[Opening Data for processing section]

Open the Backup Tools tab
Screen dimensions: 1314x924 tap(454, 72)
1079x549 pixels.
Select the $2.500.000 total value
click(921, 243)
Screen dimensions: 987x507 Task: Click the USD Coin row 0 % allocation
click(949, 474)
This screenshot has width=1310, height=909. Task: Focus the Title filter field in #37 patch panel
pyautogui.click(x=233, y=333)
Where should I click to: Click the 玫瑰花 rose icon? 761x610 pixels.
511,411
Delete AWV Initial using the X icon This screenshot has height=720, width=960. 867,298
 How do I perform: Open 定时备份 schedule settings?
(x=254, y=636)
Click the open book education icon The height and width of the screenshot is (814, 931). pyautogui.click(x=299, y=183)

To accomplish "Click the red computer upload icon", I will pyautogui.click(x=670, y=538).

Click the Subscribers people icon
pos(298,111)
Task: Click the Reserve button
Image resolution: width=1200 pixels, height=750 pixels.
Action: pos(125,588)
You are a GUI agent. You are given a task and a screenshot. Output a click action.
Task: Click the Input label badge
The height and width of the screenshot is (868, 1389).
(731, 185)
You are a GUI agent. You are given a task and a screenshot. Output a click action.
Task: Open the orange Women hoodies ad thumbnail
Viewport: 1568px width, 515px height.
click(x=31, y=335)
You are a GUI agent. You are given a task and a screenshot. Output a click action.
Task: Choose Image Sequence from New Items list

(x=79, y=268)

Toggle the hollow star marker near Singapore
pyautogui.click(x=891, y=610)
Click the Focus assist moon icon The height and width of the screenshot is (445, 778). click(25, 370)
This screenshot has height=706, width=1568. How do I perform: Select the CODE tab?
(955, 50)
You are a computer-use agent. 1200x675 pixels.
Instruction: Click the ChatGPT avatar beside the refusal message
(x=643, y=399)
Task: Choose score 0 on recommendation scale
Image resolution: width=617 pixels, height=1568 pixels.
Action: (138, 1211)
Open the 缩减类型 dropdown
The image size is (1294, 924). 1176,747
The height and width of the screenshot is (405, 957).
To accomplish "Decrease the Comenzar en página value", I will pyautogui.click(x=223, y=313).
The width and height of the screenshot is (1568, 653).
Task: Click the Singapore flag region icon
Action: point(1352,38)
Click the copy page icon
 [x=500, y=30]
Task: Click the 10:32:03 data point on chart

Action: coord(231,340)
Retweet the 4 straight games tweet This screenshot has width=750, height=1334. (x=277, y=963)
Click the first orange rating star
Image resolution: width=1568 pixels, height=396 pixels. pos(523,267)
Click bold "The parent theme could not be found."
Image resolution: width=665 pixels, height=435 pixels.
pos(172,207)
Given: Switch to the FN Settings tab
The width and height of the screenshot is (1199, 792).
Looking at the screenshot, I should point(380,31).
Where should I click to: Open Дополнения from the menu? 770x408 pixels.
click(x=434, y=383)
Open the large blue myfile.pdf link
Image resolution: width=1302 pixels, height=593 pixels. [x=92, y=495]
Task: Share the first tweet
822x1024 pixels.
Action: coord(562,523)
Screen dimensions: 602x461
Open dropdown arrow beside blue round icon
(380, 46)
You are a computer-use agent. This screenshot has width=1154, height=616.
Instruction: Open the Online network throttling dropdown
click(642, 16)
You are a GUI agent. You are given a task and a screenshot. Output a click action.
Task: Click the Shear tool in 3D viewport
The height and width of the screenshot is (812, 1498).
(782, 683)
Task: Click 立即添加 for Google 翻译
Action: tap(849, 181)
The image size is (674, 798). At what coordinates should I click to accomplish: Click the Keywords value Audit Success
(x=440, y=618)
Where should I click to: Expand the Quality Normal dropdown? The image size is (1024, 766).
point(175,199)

[Closing Data for processing section]

■ Action item
When you reach the end of the listing, print it again in full, exactly as given.

■ Written solution
Open the Backup Tools tab
Screen dimensions: 1314x924 tap(454, 72)
1079x549 pixels.
Select the $2.500.000 total value
click(921, 243)
Screen dimensions: 987x507 Task: Click the USD Coin row 0 % allocation
click(949, 474)
This screenshot has width=1310, height=909. Task: Focus the Title filter field in #37 patch panel
pyautogui.click(x=233, y=333)
Where should I click to: Click the 玫瑰花 rose icon? 761x610 pixels.
511,411
Delete AWV Initial using the X icon This screenshot has height=720, width=960. 867,298
 How do I perform: Open 定时备份 schedule settings?
(x=254, y=636)
Click the open book education icon The height and width of the screenshot is (814, 931). pyautogui.click(x=299, y=183)

To accomplish "Click the red computer upload icon", I will pyautogui.click(x=670, y=538).

Click the Subscribers people icon
pos(298,111)
Task: Click the Reserve button
Image resolution: width=1200 pixels, height=750 pixels.
Action: pos(125,588)
You are a GUI agent. You are given a task and a screenshot. Output a click action.
Task: Click the Input label badge
The height and width of the screenshot is (868, 1389).
(731, 185)
You are a GUI agent. You are given a task and a screenshot. Output a click action.
Task: Open the orange Women hoodies ad thumbnail
Viewport: 1568px width, 515px height.
click(x=31, y=335)
You are a GUI agent. You are given a task and a screenshot. Output a click action.
Task: Choose Image Sequence from New Items list

(x=79, y=268)

Toggle the hollow star marker near Singapore
pyautogui.click(x=891, y=610)
Click the Focus assist moon icon The height and width of the screenshot is (445, 778). click(25, 370)
This screenshot has height=706, width=1568. How do I perform: Select the CODE tab?
(955, 50)
You are a computer-use agent. 1200x675 pixels.
Instruction: Click the ChatGPT avatar beside the refusal message
(x=643, y=399)
Task: Choose score 0 on recommendation scale
Image resolution: width=617 pixels, height=1568 pixels.
Action: (138, 1211)
Open the 缩减类型 dropdown
The image size is (1294, 924). 1176,747
The height and width of the screenshot is (405, 957).
To accomplish "Decrease the Comenzar en página value", I will pyautogui.click(x=223, y=313).
The width and height of the screenshot is (1568, 653).
Task: Click the Singapore flag region icon
Action: point(1352,38)
Click the copy page icon
 [x=500, y=30]
Task: Click the 10:32:03 data point on chart

Action: coord(231,340)
Retweet the 4 straight games tweet This screenshot has width=750, height=1334. (x=277, y=963)
Click the first orange rating star
Image resolution: width=1568 pixels, height=396 pixels. pos(523,267)
Click bold "The parent theme could not be found."
Image resolution: width=665 pixels, height=435 pixels.
pos(172,207)
Given: Switch to the FN Settings tab
The width and height of the screenshot is (1199, 792).
Looking at the screenshot, I should point(380,31).
Where should I click to: Open Дополнения from the menu? 770x408 pixels.
click(x=434, y=383)
Open the large blue myfile.pdf link
Image resolution: width=1302 pixels, height=593 pixels. [x=92, y=495]
Task: Share the first tweet
822x1024 pixels.
Action: coord(562,523)
Screen dimensions: 602x461
Open dropdown arrow beside blue round icon
(380, 46)
You are a computer-use agent. This screenshot has width=1154, height=616.
Instruction: Open the Online network throttling dropdown
click(642, 16)
You are a GUI agent. You are given a task and a screenshot. Output a click action.
Task: Click the Shear tool in 3D viewport
The height and width of the screenshot is (812, 1498).
(782, 683)
Task: Click 立即添加 for Google 翻译
Action: tap(849, 181)
The image size is (674, 798). At what coordinates should I click to accomplish: Click the Keywords value Audit Success
(x=440, y=618)
Where should I click to: Expand the Quality Normal dropdown? The image size is (1024, 766).
point(175,199)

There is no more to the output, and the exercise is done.